- **Assignment**
From the first line of the data below, copy each line up to the one containing "Task: Toggle italic", and include that line too.

━━━━━ Information supplied

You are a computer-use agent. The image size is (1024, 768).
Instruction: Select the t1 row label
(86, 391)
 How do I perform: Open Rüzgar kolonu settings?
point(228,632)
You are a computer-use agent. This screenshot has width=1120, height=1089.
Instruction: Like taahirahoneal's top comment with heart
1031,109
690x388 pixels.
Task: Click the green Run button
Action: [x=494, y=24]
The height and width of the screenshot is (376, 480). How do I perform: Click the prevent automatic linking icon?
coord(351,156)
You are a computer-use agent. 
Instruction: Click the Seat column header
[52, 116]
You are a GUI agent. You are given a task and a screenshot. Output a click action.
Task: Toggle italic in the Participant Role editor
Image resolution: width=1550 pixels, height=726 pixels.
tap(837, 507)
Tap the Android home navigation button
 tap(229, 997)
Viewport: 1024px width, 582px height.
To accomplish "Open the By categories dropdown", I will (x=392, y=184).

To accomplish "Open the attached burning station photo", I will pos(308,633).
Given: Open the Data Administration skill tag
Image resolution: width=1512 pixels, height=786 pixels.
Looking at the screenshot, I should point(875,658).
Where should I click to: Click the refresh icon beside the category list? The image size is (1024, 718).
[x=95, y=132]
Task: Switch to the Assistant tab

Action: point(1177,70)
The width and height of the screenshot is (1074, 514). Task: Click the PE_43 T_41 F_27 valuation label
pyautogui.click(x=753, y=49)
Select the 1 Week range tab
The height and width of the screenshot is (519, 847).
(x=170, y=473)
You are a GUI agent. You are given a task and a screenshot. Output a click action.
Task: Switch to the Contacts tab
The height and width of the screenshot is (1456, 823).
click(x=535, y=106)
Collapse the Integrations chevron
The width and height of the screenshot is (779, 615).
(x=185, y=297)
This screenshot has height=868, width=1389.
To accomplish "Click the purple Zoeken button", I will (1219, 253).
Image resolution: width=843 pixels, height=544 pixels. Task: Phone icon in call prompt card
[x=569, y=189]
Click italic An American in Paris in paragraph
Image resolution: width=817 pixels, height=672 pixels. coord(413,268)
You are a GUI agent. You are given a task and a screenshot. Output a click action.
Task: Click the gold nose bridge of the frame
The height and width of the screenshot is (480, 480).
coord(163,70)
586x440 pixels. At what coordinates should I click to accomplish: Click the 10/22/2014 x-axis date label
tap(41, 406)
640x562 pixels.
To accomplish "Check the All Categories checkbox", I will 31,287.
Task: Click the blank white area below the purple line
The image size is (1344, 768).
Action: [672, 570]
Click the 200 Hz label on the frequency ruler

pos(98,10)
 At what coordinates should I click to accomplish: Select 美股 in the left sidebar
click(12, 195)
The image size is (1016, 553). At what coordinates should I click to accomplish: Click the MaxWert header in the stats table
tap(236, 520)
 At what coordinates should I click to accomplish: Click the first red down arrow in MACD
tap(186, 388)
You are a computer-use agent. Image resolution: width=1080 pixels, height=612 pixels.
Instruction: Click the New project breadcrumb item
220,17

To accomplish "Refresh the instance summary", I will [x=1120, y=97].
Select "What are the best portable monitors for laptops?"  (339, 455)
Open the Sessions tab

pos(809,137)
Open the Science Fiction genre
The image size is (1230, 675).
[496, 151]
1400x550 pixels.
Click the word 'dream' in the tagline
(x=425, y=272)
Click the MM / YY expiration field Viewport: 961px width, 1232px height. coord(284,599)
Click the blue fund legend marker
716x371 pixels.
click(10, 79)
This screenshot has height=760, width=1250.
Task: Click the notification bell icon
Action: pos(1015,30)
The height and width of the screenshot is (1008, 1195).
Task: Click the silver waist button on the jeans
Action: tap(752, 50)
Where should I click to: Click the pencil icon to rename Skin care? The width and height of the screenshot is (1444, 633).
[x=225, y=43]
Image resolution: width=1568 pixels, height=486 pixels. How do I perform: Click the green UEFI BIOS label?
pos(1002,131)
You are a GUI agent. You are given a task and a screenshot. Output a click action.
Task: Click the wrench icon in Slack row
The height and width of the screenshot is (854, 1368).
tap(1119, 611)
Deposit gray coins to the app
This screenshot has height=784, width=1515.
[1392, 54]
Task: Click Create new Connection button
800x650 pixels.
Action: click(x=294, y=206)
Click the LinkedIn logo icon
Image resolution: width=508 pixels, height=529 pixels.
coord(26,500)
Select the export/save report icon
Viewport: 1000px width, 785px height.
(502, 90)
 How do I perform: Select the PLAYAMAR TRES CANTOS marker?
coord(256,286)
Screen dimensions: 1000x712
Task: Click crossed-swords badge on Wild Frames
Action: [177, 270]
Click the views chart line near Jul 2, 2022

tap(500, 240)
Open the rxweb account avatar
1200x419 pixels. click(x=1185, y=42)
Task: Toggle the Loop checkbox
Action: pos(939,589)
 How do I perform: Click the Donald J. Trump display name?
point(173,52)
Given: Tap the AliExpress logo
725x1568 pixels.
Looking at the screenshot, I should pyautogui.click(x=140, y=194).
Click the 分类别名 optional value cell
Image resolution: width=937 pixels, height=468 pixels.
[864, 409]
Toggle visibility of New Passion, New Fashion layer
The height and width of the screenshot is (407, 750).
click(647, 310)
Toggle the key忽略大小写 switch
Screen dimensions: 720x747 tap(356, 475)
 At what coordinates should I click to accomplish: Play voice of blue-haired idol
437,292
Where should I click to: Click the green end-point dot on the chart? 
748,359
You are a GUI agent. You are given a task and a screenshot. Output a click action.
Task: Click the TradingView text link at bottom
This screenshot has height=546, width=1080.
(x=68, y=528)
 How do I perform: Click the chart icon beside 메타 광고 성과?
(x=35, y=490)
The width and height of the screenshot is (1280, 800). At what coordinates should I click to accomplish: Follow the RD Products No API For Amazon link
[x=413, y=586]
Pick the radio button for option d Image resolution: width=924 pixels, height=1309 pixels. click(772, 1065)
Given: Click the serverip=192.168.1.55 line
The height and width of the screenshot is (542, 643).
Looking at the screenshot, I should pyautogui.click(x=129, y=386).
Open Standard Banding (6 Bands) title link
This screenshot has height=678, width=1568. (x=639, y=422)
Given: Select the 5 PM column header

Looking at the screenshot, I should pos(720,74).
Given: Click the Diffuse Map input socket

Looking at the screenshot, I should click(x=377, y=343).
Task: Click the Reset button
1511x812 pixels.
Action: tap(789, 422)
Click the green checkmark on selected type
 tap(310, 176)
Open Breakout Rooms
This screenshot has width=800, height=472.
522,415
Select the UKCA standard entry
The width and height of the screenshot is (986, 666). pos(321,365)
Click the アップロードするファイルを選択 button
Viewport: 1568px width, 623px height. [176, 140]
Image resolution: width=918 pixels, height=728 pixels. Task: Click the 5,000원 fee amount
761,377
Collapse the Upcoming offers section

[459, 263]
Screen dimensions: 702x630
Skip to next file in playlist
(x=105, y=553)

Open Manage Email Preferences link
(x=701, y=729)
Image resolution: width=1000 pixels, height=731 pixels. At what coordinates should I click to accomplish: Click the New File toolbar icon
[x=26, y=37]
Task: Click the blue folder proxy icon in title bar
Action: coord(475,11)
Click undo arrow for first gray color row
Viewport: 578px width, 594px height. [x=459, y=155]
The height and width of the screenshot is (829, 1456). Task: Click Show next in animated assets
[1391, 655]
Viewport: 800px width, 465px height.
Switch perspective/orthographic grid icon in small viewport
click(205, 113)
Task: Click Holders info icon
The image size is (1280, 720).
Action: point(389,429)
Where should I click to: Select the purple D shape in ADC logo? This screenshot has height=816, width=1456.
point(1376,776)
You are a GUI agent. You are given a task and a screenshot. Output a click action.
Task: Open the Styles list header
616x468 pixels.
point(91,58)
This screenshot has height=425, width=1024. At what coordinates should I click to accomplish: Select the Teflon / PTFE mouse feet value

━━━━━━━━━━

- **The answer**
You are a computer-use agent. The image size is (1024, 768).
Instruction: Select the t1 row label
(86, 391)
 How do I perform: Open Rüzgar kolonu settings?
point(228,632)
You are a computer-use agent. This screenshot has width=1120, height=1089.
Instruction: Like taahirahoneal's top comment with heart
1031,109
690x388 pixels.
Task: Click the green Run button
Action: [x=494, y=24]
The height and width of the screenshot is (376, 480). How do I perform: Click the prevent automatic linking icon?
coord(351,156)
You are a computer-use agent. 
Instruction: Click the Seat column header
[52, 116]
You are a GUI agent. You are given a task and a screenshot. Output a click action.
Task: Toggle italic in the Participant Role editor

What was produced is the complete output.